Postagem : 6 de outubro de 2011

Nota-se um paradigma mundial emergente no que tange aos embates vivenciados entre as atuais gerações com suas divergências e conflitos. Sendo assim, há lacunas que precisam ser preenchidas e diferenças a serem enfrentadas.
Como se pode notar, a caminhada jovem, com as inovações tecnológicas, no que diz respeito à comunicação, transformou-se em barreiras, para a comunicação dos mais experientes, que vivem no mesmo círculo social. Por outro lado, os mais velhos rotulam os recém-chegados como frios e menos sentimentais. Além disso, consideram a nova geração com dificuldades de vivenciar os hábitos e costumes presentes há poucas décadas. Esses são os sinais nítidos da real vivência e dos conflitos contemporâneos.
Acompanhado desses fatos, há a falta de diálogo, entre as gerações, que resulta na ausência de compreensão mútua. Evidenciado pelo nome dado à raça humana, “homo sapiens”, ratifica-se a ideia de pensante, aquele que assume o papel de entender o que se passa ao seu redor. Bom seria se no lugar da crítica, olhássemos aqueles com ideologias diferentes com mais respeito. Isto amenizaria a tensão vivenciada na atual sociedade.

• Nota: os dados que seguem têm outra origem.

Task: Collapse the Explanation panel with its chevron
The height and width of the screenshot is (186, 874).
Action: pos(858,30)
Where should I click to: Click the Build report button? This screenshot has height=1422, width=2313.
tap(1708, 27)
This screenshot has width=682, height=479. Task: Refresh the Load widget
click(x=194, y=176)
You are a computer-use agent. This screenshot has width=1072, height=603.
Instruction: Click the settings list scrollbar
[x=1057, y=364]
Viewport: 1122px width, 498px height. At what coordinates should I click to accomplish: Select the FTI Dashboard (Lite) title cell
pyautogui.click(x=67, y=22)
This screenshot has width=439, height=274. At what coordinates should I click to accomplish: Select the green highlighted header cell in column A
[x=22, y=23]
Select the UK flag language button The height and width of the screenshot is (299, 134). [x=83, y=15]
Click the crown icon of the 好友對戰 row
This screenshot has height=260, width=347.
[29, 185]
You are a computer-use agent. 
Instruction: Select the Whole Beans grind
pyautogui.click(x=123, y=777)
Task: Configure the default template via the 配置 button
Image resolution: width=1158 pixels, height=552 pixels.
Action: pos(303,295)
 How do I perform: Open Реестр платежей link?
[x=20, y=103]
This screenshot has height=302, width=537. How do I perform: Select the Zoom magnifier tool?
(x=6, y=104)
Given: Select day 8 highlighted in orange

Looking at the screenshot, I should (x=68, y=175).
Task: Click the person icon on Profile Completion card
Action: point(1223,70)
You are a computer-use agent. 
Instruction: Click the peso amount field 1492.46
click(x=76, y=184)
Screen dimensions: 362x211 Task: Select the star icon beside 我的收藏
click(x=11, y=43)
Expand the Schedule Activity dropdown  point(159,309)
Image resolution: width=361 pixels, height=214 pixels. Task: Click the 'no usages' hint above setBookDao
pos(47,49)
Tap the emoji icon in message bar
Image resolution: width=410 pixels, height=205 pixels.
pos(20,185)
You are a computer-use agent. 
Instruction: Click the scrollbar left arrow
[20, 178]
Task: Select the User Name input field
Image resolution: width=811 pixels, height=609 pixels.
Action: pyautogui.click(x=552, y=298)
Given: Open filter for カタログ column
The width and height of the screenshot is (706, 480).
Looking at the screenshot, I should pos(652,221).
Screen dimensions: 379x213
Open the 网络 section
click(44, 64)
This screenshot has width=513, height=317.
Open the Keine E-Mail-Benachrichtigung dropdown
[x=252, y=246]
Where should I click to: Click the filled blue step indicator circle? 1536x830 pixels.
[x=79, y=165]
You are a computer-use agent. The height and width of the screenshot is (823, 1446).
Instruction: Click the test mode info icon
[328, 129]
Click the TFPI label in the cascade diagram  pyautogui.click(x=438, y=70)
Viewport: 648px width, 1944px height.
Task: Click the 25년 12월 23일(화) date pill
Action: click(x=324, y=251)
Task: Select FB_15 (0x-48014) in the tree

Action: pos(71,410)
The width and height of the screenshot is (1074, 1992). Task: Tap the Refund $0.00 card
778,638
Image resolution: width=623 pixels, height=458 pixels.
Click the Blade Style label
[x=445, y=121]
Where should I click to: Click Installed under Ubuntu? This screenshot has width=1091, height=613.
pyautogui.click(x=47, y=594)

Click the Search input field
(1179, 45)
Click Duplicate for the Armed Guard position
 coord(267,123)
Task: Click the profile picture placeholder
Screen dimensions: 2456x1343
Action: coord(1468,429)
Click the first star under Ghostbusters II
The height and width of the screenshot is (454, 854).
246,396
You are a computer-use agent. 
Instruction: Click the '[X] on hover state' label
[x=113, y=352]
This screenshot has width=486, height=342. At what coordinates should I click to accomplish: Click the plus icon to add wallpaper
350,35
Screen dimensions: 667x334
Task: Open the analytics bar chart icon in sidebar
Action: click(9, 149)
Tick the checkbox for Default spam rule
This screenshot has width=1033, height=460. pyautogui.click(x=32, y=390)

Pelo que se precede, esse quadro de diferenças exacerbadas revela um problema social e, até mesmo, familiar. Os fatores positivos a serem agregados são: a propagação de ouvir o diferente, para aprender e preencher os vazios deixados pela falta de diálogo, a fim de que se possam reciclar os pontos de vista intimidatórios entre as partes. Estas reflexões já foram ressaltadas, no texto judaico, ao mencionar que “o bem-estar na vida obtém-se com o aperfeiçoamento da convivência entre os homens”. Deixar de lado a rigidez de costumes pode também ajudar a renovar as opiniões e proceder a compreensão mútua entre os indivíduos no atual contexto social.

Dhimitry Rangel Ferreira – vestibulando. Foco: Faculdade de Medicina.